Zinédine Zidane n’a toujours pas gagné de Ligue des Champions en juin 1999 (il a disputé deux finales avec la Juventus en 1997 et 1998), mais il a dans sa besace une Coupe du monde et deux titres de champion d’Italie (1997 et 1998) ainsi qu’une Coupe intercontinentale (1996). Et six mois plus tôt, il est devenu le quatrième (et dernier à ce jour) français récompensé d’un Ballon d’Or.
En juin 1982, Michel Platini doit se contenter de deux lignes à son palmarès, avec une Coupe de France offerte à Nancy (en 1978) et un titre de champion de France avec Saint-Etienne (en 1981). Les lauriers arriveront plus tard, à partir de la fin de l’année 1983.
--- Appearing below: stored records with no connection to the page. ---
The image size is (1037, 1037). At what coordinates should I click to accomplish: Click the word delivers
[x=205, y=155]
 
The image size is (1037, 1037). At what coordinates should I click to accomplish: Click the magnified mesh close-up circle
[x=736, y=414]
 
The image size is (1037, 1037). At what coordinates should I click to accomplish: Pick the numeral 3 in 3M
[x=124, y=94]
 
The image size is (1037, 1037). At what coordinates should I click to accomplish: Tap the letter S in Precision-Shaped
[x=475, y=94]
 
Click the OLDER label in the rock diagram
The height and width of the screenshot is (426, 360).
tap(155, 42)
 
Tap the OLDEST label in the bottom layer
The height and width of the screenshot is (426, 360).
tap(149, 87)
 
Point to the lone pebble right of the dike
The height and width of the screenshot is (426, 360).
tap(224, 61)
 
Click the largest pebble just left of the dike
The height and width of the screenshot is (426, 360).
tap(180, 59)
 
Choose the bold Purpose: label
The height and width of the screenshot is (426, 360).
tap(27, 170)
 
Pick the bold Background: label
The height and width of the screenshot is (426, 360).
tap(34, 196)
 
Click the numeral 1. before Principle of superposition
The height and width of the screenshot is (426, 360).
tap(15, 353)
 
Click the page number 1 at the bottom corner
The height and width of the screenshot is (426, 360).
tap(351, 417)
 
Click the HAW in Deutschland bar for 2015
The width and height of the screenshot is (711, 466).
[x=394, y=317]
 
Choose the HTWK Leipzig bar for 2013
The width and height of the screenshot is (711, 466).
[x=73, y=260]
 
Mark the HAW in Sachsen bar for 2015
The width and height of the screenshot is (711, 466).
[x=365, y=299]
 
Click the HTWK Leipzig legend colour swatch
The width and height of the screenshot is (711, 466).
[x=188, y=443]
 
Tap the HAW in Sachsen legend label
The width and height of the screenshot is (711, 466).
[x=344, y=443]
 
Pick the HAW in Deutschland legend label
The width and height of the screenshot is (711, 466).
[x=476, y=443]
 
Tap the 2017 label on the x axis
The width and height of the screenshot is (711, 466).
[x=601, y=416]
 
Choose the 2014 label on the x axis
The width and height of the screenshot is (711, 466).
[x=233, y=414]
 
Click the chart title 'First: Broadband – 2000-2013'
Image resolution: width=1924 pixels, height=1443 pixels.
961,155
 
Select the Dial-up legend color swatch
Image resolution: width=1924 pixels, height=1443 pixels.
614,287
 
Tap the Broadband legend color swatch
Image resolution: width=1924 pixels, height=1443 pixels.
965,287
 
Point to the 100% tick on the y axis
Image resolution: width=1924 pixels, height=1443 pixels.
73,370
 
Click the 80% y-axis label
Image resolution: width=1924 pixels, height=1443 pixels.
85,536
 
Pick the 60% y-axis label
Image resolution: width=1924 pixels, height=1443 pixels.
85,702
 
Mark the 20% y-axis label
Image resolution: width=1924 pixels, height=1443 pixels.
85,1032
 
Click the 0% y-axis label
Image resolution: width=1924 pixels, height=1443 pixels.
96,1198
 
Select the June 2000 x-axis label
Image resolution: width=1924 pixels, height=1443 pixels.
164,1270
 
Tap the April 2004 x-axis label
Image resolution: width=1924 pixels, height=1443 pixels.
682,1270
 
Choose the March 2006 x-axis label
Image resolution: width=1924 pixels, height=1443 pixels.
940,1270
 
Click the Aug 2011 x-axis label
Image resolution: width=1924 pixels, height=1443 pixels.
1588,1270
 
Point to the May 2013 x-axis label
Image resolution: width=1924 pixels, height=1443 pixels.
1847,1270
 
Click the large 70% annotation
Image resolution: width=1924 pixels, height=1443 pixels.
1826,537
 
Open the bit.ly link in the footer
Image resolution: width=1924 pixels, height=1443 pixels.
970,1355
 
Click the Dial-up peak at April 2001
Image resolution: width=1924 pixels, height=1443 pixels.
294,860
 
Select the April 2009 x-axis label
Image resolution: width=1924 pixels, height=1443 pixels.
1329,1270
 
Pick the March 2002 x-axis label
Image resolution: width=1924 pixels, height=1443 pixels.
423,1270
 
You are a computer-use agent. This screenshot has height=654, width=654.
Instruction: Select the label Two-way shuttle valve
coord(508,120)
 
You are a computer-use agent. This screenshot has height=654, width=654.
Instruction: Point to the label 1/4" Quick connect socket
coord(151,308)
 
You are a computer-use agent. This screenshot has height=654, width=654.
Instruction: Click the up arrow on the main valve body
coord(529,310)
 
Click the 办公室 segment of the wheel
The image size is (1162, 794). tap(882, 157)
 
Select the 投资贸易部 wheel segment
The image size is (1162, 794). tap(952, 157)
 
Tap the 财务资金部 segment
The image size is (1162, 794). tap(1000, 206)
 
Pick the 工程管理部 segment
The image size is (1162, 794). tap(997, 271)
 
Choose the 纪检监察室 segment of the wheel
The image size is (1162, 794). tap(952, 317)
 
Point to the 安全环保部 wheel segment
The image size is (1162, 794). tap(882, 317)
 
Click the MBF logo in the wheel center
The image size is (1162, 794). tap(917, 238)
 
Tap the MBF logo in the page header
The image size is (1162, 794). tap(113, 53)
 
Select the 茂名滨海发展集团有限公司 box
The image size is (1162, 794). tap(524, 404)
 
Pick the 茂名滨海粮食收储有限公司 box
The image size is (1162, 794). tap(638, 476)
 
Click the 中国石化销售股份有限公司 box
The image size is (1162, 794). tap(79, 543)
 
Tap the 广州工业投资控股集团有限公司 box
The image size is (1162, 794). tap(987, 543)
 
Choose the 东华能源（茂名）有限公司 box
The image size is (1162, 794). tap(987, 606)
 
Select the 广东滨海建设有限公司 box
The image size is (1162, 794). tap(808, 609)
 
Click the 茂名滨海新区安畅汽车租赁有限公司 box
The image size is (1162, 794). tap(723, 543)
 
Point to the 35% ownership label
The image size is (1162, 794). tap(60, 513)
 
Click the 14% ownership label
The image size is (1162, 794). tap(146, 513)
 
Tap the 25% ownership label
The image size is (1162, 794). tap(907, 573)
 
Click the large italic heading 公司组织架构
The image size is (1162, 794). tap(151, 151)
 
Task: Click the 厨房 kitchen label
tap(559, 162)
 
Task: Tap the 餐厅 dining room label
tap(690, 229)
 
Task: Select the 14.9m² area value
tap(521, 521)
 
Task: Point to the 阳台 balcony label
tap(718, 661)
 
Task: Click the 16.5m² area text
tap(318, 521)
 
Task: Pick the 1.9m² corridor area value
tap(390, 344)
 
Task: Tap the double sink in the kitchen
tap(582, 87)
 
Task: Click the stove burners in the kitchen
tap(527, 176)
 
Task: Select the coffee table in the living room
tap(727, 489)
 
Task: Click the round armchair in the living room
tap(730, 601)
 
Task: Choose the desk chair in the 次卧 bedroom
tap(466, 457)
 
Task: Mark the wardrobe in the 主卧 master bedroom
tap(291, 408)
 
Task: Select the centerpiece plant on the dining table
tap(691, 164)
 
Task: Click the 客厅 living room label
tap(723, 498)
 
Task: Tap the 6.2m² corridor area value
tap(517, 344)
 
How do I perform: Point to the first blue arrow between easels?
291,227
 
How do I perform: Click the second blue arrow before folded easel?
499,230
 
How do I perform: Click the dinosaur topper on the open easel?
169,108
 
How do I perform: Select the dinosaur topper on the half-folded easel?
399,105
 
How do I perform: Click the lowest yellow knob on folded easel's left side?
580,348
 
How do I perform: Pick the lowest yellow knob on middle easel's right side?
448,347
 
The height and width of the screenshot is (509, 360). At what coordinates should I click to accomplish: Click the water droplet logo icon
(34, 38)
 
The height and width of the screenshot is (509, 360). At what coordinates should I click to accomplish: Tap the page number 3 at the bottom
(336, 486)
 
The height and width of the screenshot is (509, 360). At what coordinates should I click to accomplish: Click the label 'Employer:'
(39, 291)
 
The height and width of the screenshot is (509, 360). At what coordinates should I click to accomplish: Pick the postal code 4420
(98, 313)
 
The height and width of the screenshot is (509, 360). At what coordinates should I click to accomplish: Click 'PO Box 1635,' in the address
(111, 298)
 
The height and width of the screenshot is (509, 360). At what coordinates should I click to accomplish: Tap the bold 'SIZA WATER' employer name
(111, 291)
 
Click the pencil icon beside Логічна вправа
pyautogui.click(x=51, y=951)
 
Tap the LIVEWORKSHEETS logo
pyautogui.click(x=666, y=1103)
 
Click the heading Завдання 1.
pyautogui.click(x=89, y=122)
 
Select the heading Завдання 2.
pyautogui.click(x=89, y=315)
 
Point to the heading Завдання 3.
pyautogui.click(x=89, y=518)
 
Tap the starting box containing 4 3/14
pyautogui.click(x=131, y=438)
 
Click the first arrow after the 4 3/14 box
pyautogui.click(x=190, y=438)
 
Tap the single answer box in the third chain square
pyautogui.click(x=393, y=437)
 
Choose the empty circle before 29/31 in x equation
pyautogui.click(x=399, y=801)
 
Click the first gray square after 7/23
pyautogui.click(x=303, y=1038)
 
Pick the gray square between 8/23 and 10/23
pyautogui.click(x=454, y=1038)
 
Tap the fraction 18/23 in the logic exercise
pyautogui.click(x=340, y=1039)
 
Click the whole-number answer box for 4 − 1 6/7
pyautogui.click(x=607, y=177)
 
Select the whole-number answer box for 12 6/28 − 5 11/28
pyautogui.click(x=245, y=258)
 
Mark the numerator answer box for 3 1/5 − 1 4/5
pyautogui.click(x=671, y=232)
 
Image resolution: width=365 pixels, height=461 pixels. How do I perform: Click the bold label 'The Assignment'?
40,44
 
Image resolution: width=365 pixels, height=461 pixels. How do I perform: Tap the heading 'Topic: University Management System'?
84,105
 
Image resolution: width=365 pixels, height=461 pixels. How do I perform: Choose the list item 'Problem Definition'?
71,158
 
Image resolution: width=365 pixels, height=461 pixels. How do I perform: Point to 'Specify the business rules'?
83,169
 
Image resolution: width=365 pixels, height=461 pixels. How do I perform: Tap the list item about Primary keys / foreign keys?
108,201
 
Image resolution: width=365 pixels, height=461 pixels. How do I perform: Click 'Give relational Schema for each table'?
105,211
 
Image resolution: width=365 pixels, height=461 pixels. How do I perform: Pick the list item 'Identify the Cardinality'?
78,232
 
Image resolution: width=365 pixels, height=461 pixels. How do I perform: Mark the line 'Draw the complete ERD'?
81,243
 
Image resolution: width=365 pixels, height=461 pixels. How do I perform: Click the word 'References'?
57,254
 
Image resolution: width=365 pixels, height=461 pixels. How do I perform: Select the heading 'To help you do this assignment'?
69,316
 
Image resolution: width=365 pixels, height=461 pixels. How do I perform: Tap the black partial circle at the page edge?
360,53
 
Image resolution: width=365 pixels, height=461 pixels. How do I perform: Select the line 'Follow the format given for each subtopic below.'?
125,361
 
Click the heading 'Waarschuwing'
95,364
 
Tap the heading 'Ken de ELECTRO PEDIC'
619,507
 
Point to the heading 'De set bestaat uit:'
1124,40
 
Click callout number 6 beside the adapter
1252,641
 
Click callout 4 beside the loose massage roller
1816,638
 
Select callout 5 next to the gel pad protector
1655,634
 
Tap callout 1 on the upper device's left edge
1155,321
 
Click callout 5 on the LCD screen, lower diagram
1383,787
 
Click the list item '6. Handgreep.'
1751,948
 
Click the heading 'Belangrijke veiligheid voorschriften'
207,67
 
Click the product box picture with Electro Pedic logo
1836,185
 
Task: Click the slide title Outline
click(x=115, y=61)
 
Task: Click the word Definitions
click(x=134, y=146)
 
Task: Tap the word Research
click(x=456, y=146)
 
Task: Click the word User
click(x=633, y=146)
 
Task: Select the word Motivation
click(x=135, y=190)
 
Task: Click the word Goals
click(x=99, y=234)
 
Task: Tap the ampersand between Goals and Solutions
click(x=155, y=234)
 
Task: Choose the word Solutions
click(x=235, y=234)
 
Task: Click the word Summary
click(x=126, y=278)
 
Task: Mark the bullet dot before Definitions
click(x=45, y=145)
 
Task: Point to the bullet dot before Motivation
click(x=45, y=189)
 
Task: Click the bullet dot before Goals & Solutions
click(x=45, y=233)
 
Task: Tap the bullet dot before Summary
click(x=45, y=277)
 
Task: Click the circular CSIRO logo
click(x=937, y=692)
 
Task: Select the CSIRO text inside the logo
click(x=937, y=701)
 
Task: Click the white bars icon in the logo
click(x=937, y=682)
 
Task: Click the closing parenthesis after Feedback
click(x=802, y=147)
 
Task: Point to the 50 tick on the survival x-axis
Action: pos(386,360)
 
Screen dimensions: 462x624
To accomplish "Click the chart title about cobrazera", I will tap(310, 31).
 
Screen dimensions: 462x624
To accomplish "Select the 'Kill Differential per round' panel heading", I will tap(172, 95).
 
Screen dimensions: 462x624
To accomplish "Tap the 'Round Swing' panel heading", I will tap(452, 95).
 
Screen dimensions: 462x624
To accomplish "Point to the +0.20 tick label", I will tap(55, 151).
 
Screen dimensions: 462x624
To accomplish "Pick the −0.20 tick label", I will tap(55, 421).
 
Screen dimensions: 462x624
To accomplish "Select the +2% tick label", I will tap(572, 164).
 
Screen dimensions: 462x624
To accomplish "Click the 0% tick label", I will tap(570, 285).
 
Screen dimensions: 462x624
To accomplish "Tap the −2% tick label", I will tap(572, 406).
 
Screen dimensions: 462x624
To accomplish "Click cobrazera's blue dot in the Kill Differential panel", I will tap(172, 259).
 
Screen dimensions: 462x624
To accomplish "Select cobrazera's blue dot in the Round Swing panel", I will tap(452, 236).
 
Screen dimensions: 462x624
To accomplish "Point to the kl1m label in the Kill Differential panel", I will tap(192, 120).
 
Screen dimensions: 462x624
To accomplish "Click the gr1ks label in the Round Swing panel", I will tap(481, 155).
Le palmarès d’Antoine Griezmann est évidemment son gros point faible. En club, il n’a remporté que des broutilles, une supercoupe d’Espagne avec l’Atlético de Madrid (2014) et un titre de champion de Segunda division avec la Real Sociedad (en 2010). Il a perdu deux finales majeures en 2016, la Ligue des Champions avec l’Atlético et l’Euro avec la France. Les deux fois contre Cristiano Ronaldo.